Oftersheim

Ein Datum – zwei Botschaften

Archivartikel

Ich war gerade auf der Heimfahrt von Weinböhla nach Schwetzingen. An jenem Mittwoch, es war der 9. Oktober, kreisten meine Gedanken noch immer um die eindrucksvollen und berührenden Gespräche, die ich in den vergangenen beiden Tagen mit Bürgern aus der sächsischen Partnergemeinde Oftersheims geführt hatte. Sie erzählten ihre ganz persönlichen Geschichten aus der Wendezeit.

Im Radio kamen an jenem Vormittag immer wieder Beiträge aus Leipzig. Der 9. Oktober war auch der 30. Jahrestag der großen Montagsdemonstration, als 70 000 Menschen auf der Straße skandierten „Wir sind das Volk“. Sie trugen damit maßgeblich zur friedlichen Revolution bei, an deren Ende ein Monat später der Mauerfall stehen sollte. Und dank meiner Begegnungen in Weinböhla brachte ich nun auch Gesichter in Verbindung mit den Ereignissen.

Die MDR-Moderatoren beschrieben die nachdenkliche, aber zugleich auch heitere Atmosphäre an diesem sonnigen Tag in Leipzig. Dass das Friedensgebet in der Nikolaikirche, das um 17 Uhr auf dem Programm stand, auf eine ganz andere Art Bedeutung bekommen würde, ahnte da noch niemand.

Es war gegen halb zwei Uhr mittags auf Höhe von Jena, als Polizeisirenen meine Gedanken plötzlich durchschnitten.

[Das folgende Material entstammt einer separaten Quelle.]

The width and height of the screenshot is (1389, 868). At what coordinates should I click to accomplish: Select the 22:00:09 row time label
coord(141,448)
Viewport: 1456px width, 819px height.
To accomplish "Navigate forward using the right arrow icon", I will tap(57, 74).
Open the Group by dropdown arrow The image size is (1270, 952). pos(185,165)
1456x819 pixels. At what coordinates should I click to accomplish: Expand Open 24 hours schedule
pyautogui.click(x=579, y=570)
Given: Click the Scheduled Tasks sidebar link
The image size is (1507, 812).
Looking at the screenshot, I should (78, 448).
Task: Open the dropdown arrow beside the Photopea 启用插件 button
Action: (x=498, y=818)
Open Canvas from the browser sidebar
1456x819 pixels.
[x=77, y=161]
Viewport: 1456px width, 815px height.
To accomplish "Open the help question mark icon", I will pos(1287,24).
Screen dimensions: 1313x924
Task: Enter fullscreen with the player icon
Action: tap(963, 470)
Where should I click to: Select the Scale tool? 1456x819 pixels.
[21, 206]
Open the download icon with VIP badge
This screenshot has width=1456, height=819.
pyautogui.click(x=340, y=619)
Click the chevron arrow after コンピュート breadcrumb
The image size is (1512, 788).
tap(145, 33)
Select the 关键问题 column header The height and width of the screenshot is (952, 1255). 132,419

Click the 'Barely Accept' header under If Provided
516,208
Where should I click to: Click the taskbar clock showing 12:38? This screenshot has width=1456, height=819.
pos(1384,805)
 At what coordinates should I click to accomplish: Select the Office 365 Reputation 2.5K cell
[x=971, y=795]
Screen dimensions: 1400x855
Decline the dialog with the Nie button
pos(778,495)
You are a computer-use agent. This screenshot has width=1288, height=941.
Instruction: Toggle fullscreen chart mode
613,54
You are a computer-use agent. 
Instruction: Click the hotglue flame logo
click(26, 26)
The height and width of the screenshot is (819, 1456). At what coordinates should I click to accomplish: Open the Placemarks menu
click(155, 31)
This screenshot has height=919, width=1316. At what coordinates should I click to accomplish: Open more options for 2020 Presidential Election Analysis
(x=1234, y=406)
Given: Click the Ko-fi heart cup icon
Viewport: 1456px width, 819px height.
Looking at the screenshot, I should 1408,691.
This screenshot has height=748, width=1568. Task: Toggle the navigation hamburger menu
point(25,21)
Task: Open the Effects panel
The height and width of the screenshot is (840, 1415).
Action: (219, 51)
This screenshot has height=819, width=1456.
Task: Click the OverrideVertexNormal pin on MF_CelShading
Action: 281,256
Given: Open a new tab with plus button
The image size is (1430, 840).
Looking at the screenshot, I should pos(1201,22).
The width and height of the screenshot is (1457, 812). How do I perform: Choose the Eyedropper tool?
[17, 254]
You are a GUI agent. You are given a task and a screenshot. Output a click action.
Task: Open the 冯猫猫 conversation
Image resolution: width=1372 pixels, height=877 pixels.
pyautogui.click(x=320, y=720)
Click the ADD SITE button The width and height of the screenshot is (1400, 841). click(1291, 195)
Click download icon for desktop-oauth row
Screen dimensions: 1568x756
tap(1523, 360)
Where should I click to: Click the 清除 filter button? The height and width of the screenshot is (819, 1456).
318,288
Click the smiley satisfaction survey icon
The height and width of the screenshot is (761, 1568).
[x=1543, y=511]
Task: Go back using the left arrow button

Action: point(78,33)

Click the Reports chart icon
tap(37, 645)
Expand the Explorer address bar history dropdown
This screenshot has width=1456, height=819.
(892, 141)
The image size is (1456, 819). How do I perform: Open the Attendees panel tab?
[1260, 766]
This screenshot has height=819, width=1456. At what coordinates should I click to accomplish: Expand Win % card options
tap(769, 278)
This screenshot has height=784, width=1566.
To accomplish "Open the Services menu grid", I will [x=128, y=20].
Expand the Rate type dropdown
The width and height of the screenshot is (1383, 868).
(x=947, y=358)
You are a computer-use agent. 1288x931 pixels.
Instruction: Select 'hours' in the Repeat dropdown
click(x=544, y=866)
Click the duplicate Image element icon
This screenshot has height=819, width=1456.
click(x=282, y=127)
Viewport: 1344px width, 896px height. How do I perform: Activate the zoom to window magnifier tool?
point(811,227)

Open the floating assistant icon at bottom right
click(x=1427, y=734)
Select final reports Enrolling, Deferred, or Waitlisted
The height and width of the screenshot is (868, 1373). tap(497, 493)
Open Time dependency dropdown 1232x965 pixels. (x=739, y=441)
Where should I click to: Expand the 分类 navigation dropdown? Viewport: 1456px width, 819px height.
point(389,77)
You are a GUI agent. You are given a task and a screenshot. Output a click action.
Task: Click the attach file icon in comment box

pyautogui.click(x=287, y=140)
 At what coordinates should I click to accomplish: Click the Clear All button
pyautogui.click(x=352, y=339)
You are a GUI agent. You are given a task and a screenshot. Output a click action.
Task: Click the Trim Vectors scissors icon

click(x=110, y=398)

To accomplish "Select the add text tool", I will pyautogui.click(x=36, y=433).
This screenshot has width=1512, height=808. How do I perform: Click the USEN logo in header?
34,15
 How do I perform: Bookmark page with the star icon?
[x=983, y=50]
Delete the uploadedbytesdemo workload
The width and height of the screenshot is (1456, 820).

Auf der Gegenfahrbahn rasten erst acht Mannschaftswagen, ein paar Momente später noch einmal drei entlang. Zur gleichen Zeit erfuhr ich aus dem Radio, das eben noch die schöne Stimmung in Leipzig beschrieb, den Grund für dieses Großaufgebot. In Halle gab es einen Anschlag, Ziel war die Synagoge. Zunächst blieb die Lage noch im Unklaren, war die Rede von einem Amoklauf. Im Verlauf des Nachmittags wurden zwei von Schüssen tödlich getroffene Opfer zur traurigen Gewissheit, der Täter, getrieben vom Hass, wurde festgenommen.

Von einem Moment auf den anderen rückte die friedliche Botschaft der toleranten Menge bei den Montagsdemonstrationen weit in den Hintergrund. Dominiert wurden die Nachrichten von einem von unversöhnlicher Hetze getriebenen Individuum, das mit seiner Feindseligkeit Angst und Schrecken verbreitete.

Leipzig und Halle – 45 Kilometer voneinander weg, aber Welten entfernt. Ich wünsche mir, dass die Friedensbotschaft von 70 000 Demonstranten aus dem Jahr 1989 auf Dauer eine stärkere Strahlkraft entfaltet als der hassmotivierte Anschlag eines verirrten Menschen anno 2019.